**Extracted information:**
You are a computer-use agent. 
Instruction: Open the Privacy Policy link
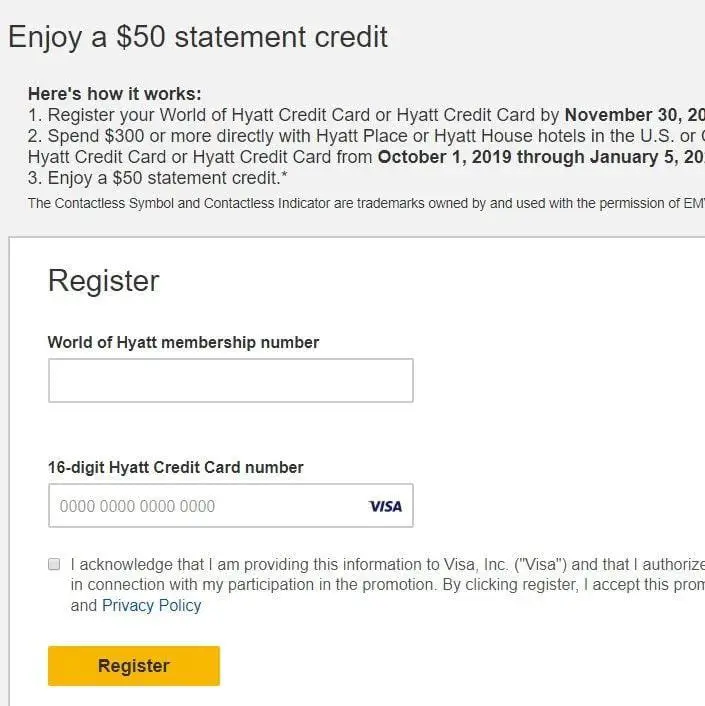[151, 605]
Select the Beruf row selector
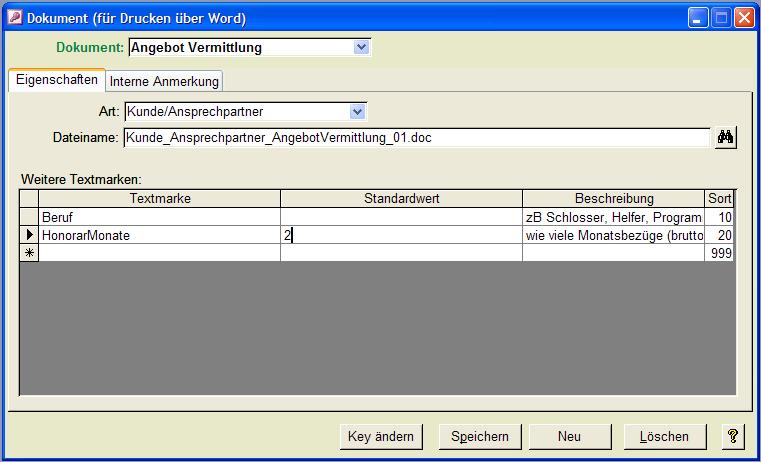This screenshot has height=462, width=761. coord(29,217)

**Exercise objective:** Reproduce the data above exactly, leaving each picture out.

**Completed exercise:**
You are a computer-use agent. 
Instruction: Open the Privacy Policy link
[151, 605]
Select the Beruf row selector
This screenshot has height=462, width=761. coord(29,217)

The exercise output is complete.